2023-01-17 23:33:50.551222: I tensorflow/core/platform/cpu_feature_guard.cc:193] This TensorFlow binary is optimized with oneAPI Deep Neural Network Library (oneDNN) to use the following CPU instructions in performance-critical operations:  AVX2 FMA
To enable them in other operations, rebuild TensorFlow with the appropriate compiler flags.


In [5]:
model.compile(
    loss=SparseCategoricalCrossentropy(from_logits=True),
    optimizer=Adam(learning_rate=0.0001)
)

In [6]:
model.fit(X_train, y_train, epochs=30)

Epoch 1/30
Epoch 2/30
Epoch 3/30
Epoch 4/30
Epoch 5/30
Epoch 6/30
Epoch 7/30
Epoch 8/30
Epoch 9/30
Epoch 10/30
Epoch 11/30
Epoch 12/30
Epoch 13/30
Epoch 14/30
Epoch 15/30
Epoch 16/30
Epoch 17/30
Epoch 18/30
Epoch 19/30
Epoch 20/30
Epoch 21/30
Epoch 22/30
Epoch 23/30
Epoch 24/30
Epoch 25/30
Epoch 26/30
Epoch 27/30
Epoch 28/30
Epoch 29/30
Epoch 30/30


<keras.callbacks.History at 0x2536ef8e0>

## Testing our Model
To test our model, we can simply loop over our dataset and see how many values it correctly classifies (or miss-classifies for that matter). We do the same for our test set so we can compare these values and see if our model generalizes well to data it has not seen before.

In [7]:
# training set
yhat = model.predict(X_train)
correct = 0
for i in range(len(y_train)):
    if y_train[i] == np.argmax(tf.nn.softmax(yhat[i])):
        correct += 1
print('accuracy with trainingt set: ' + str(correct/len(y_train)))

# test set
yhat = model.predict(X_test)
correct = 0
for i in range(len(y_test)):
    if y_test[i] == np.argmax(tf.nn.softmax(yhat[i])):
        correct += 1
print('accuracy with test set: ' + str(correct/len(y_test)))

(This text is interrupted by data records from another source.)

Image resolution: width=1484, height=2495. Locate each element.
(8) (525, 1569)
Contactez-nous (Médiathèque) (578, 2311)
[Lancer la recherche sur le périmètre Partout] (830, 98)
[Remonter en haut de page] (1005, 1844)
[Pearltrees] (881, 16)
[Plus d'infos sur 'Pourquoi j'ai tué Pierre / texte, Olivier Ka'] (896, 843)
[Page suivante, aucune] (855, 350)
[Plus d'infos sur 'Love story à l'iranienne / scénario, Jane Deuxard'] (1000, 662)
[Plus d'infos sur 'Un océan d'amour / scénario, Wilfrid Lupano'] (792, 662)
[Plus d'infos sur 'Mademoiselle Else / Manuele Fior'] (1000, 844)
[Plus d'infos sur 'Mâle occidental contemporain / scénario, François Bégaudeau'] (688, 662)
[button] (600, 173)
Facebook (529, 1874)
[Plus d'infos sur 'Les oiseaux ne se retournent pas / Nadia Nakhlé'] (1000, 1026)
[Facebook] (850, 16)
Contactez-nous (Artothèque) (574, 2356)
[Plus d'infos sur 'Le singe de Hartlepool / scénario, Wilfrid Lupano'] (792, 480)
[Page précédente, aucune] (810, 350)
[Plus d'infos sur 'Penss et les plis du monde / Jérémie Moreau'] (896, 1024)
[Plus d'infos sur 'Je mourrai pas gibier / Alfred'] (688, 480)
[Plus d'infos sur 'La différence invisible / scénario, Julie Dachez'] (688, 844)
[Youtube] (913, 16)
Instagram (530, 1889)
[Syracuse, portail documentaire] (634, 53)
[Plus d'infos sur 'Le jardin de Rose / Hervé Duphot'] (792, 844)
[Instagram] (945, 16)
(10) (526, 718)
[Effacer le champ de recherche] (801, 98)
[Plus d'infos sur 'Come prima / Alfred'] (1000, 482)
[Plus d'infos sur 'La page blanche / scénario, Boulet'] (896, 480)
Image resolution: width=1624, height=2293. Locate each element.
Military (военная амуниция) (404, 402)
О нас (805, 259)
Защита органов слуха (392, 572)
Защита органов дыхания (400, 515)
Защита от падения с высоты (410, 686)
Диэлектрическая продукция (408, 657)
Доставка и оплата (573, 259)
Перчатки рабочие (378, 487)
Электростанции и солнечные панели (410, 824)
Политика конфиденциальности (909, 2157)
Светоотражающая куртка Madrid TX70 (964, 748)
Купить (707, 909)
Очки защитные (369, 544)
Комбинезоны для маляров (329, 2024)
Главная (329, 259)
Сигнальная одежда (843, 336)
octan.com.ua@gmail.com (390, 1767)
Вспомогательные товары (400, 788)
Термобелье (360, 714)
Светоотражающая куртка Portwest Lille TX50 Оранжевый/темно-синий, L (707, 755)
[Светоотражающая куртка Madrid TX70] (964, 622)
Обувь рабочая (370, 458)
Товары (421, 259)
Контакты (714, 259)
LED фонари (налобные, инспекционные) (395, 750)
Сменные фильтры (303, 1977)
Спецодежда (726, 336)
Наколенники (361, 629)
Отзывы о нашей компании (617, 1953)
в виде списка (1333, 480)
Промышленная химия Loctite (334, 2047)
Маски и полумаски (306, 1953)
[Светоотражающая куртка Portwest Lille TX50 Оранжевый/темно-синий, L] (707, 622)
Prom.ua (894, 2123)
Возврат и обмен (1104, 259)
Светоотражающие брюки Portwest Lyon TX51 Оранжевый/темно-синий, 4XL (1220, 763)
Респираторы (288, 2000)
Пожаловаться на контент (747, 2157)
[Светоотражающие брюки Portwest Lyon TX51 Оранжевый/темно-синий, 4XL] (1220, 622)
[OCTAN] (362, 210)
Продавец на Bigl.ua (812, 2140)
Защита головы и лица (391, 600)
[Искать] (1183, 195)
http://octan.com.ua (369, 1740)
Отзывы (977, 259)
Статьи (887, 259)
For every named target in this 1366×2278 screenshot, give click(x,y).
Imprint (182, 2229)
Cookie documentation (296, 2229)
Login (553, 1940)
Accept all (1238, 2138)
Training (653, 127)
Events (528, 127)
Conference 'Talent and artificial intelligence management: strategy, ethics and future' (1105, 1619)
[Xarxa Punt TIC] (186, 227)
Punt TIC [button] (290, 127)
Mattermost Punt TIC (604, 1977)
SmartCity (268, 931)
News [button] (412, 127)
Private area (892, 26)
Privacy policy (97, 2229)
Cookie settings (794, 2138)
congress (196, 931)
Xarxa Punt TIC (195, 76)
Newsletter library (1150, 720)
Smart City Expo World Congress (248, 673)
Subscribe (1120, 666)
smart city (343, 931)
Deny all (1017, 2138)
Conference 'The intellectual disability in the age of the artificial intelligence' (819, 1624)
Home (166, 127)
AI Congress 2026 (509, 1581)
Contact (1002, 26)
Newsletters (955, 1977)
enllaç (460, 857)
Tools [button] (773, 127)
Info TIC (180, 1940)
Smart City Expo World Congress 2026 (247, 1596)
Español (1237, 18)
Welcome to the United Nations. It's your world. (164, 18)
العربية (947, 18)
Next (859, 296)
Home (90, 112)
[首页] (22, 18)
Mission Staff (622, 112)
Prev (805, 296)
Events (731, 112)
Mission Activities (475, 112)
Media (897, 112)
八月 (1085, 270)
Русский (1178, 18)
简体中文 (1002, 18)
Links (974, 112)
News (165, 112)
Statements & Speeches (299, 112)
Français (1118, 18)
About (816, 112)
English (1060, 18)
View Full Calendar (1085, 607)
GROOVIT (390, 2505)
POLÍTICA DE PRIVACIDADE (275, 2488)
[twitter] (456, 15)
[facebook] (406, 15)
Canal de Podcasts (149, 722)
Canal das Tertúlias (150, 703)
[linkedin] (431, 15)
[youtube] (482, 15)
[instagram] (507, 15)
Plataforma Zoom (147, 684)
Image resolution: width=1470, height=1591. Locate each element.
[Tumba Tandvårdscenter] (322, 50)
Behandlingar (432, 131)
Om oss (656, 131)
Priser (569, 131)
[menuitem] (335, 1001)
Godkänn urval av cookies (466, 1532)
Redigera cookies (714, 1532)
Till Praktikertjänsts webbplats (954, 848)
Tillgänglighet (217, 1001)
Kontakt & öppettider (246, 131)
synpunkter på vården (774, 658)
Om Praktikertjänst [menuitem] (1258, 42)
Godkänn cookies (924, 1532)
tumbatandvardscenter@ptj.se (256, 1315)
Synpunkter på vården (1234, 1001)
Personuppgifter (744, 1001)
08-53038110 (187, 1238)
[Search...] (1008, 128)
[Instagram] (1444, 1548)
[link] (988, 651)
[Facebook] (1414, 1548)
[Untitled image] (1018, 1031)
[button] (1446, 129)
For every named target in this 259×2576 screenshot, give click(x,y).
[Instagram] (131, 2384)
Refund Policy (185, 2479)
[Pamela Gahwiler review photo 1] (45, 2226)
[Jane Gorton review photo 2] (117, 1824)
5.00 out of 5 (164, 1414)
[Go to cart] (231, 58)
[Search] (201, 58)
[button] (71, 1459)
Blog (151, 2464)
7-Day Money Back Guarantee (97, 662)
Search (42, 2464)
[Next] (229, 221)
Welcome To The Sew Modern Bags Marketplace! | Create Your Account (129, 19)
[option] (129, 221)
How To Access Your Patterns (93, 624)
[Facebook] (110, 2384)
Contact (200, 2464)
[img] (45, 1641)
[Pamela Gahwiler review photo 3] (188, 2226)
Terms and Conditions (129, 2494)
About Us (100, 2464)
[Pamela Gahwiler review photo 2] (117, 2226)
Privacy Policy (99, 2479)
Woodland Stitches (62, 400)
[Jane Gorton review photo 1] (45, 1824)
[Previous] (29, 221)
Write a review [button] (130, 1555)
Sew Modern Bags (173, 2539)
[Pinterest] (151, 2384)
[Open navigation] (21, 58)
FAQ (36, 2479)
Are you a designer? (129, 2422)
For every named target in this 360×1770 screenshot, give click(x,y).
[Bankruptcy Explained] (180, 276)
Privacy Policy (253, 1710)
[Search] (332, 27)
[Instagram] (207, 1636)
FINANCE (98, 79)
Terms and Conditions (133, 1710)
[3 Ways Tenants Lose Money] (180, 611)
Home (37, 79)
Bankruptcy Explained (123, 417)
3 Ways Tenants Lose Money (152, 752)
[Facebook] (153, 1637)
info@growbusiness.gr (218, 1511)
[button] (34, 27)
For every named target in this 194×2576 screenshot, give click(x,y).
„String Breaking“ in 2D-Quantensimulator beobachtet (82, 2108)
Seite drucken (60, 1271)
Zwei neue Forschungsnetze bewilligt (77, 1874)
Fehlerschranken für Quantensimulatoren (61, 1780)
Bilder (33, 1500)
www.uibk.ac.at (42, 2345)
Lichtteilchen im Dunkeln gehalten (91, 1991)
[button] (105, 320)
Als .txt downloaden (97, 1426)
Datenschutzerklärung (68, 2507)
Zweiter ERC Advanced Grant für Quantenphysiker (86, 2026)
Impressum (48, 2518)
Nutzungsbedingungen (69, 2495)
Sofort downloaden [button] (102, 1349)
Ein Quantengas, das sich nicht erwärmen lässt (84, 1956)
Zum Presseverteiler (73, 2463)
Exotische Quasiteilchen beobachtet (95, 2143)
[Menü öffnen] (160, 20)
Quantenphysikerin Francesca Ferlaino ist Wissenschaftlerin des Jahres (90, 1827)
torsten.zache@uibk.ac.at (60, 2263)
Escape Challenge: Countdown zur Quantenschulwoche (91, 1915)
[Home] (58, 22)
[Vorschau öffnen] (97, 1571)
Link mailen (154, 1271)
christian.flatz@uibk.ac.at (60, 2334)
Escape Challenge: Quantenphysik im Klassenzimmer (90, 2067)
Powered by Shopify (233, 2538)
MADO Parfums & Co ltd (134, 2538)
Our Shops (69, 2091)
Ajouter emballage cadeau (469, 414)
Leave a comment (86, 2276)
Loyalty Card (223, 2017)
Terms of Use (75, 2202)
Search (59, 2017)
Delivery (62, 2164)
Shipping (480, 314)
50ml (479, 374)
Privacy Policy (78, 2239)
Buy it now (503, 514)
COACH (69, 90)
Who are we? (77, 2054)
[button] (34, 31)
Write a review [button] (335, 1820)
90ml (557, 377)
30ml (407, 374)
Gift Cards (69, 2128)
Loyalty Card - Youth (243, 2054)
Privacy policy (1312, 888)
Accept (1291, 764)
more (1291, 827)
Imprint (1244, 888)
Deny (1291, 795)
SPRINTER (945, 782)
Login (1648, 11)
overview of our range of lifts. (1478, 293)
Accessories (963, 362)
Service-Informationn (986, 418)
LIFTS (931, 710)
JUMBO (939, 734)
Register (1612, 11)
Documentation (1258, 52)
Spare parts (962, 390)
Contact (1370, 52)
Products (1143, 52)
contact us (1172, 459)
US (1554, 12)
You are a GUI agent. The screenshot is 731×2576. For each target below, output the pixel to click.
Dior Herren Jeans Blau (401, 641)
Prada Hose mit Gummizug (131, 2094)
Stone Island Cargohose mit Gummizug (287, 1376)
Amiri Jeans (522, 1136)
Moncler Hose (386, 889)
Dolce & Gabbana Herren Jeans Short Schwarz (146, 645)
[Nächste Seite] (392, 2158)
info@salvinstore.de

accuracy with trainingt set: 0.9945585634607537
accuracy with test set: 0.9821507200927905


## Conclusion
On our training set, the model predicted ~ 99.4% of the labels correctly. On our test set, our model predicted ~ 98.2% of the labels correctly. The model does seem to generalize out to unseen data pretty well.

In [9]:
model.save('my_model')



INFO:tensorflow:Assets written to: my_model/assets


INFO:tensorflow:Assets written to: my_model/assets


## Error Analysis
We can run some code on our test set predictions to check if there is a pattern on letters that our model has trouble predicting. We can use this information to further tune our model in the future to get better results.

In [8]:
incorrect_count = [0] * 26
for i in range(len(y_test)):
    if y_test[i] != np.argmax(tf.nn.softmax(yhat[i])):
        incorrect_count[int(y_test[i])] += 1
for i in range(26):
    print(f'{i}: {incorrect_count[i]}')


0: 56
1: 50
2: 52
3: 119
4: 40
5: 11
6: 64
7: 80
8: 14
9: 97
10: 44
11: 35
12: 77
13: 97
14: 136
15: 64
16: 104
17: 63
18: 61
19: 26
20: 115
21: 40
22: 52
23: 40
24: 96
25: 29


From the looks of it, the missclassifications are split pretty evenly among all the letters except for a few anomalies. 
<br>
It has the most issues with predicting the letters 'O', 'D', and 'U' in with 136, 119 & 115 missclassificataions respectively. Note the average for each letter seems to be around ~ 50.
<br>
On the other hand, it almost always correctly classified 'F' and 'I' with only 11 and 14 missclassifications.